Ella se puso en pie.
—Vete. Ahora.
Veronica se detuvo junto a la puerta y vio que a Sebastian le temblaba el pulso al mismo ritmo que la vena que le cruzaba el cuello.
—Sebastian, yo…
—¡Fuera de aquí!
Se fue y cerró la puerta de la cabina. Se apoyó en ella y sintió tal punzada de dolor que cayó de rodillas al suelo. Era el dolor de Sebastian. El soldado sentía tal angustia que ésta le llegó incluso a Veronica y la derribó. Se concentró e intentó detener el dolor. Cerró los ojos y pensó en los de Sebastian, en lo tristes que se los había visto el día que lo conoció.
Entrar en el dolor de una persona no era sencillo; era mucho más fácil con los animales. Los seres humanos tenían una barrera que a ella siempre le resultaba muy difícil franquear: el orgullo. Los humanos preferían sufrir a quedar en ridículo delante de uno de sus semejantes. Sin embargo, Veronica había aprendido varios trucos para saltarse esos obstáculos e iba a utilizarlos todos para ayudar a Sebastian.

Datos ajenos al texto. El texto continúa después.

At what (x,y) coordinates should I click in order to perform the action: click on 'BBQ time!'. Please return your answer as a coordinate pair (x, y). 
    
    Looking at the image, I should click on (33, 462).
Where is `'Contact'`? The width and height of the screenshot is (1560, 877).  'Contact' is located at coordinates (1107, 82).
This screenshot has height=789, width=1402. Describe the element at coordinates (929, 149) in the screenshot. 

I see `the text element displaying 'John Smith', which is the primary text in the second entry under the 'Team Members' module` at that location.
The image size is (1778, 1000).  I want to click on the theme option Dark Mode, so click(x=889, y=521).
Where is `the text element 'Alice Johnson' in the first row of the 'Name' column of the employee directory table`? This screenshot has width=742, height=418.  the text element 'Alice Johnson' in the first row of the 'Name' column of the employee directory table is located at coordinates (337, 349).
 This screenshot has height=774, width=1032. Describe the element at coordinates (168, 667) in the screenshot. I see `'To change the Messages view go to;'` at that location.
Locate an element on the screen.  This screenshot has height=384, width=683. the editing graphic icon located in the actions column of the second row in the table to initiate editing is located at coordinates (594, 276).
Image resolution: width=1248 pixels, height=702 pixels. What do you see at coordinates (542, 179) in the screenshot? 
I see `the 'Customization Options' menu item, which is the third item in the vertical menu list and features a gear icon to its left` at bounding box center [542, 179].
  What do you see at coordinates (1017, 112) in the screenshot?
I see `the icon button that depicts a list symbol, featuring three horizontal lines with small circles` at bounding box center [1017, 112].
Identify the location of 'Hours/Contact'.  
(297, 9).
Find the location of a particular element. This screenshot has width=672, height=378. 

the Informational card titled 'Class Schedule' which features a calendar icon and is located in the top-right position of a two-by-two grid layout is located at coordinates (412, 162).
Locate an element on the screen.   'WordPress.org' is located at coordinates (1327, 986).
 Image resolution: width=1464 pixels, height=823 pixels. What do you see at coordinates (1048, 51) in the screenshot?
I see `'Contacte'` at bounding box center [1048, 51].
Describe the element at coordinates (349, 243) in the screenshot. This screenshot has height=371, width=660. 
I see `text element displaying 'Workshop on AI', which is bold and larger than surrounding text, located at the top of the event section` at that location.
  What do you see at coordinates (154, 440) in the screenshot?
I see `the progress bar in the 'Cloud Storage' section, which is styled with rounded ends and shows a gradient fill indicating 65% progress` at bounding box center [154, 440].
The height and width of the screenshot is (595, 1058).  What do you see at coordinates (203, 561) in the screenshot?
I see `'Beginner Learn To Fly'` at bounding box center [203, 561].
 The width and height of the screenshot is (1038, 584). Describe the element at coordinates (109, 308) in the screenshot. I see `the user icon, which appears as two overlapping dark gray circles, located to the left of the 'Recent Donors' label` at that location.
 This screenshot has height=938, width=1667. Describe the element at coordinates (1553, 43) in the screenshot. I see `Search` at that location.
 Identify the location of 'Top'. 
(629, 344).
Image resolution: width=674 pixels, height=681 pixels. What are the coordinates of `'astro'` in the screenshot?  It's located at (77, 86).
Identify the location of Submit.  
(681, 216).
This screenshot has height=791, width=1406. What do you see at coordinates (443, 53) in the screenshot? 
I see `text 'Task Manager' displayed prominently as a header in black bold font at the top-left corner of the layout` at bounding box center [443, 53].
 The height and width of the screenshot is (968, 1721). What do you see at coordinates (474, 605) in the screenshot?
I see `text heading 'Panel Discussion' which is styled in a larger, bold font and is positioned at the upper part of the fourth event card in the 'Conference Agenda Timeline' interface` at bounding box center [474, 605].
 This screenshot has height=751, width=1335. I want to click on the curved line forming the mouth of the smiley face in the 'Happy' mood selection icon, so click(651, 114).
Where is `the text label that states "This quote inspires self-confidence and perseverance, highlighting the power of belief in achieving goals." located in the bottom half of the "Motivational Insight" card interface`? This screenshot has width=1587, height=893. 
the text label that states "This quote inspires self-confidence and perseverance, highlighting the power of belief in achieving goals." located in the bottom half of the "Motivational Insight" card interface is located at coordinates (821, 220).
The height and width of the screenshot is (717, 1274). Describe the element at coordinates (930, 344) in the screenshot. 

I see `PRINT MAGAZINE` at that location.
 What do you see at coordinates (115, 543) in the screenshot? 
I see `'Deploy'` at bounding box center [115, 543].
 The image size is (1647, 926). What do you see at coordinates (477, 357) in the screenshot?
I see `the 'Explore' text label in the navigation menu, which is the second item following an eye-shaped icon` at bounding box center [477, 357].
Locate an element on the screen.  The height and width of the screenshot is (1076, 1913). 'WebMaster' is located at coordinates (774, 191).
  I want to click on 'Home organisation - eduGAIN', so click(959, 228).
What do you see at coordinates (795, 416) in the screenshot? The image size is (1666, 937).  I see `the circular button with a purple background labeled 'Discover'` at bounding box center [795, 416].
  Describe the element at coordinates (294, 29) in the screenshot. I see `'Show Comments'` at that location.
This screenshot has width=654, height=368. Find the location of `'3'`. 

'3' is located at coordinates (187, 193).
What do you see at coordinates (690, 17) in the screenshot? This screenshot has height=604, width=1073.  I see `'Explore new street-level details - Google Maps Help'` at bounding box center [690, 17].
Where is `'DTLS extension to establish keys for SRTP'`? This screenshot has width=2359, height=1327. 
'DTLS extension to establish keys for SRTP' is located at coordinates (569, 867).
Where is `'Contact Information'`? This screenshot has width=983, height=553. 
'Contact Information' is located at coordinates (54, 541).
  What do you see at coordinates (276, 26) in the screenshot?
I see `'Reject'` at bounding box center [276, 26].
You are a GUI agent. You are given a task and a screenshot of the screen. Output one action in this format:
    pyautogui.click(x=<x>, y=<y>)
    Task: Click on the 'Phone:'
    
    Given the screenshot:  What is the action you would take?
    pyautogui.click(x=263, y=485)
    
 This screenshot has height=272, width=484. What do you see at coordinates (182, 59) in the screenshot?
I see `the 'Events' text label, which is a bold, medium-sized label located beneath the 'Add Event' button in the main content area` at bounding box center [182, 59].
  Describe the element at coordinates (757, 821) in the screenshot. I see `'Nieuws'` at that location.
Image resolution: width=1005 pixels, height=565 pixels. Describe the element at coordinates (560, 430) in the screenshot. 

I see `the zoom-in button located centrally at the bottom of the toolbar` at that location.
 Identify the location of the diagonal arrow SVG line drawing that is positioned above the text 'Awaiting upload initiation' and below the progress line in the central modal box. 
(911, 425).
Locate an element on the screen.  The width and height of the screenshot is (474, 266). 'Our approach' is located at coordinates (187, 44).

El primero era pensar en los ojos de la persona que estaba sufriendo. La expresión «los ojos son el espejo del alma» era más cierta de lo que creía la gente. Los de Sebastian eran los más tristes que ella había visto en mucho tiempo y quizá por eso la dejaron entrar dentro de su dueño sin ofrecer demasiada resistencia. Veronica se llevó una mano al estómago para contener la punzada que sentía en él, era como si tuviese una daga revolviéndole las entrañas, y siguió adelante. Con su mente, buscó el foco de dolor de Sebastian y no tardó en encontrarlo. Él luchaba por contener la sed de sangre propia de un soldado del ejército de las sombras. Era una sed poderosa que intentaba invadir su cuerpo como la más intensa de las fiebres. El soldado necesitaba beber, necesitaba pelear y absorber la sangre de su víctima, pero Sebastian no iba a permitírselo y eso lo estaba matando. Veronica sintió cómo él se resistía al influjo del demonio que había entrado en su alma y cómo, al mismo tiempo, se concentraba en mantener el avión en el rumbo adecuado.
Sebastian levantó un brazo, se lo mordió y bebió un poco de su propia sangre, un recurso que le había enseñado Elliot para contener la llamada de las sombras en los momentos más peligrosos. Todavía no sabían qué consecuencias podía tener ingerir la propia sangre, pero seguro que no eran buenas. Veronica notó que él se relajaba un poco, y acto seguido sintió el asco que sentía hacia sí mismo. Y la tristeza.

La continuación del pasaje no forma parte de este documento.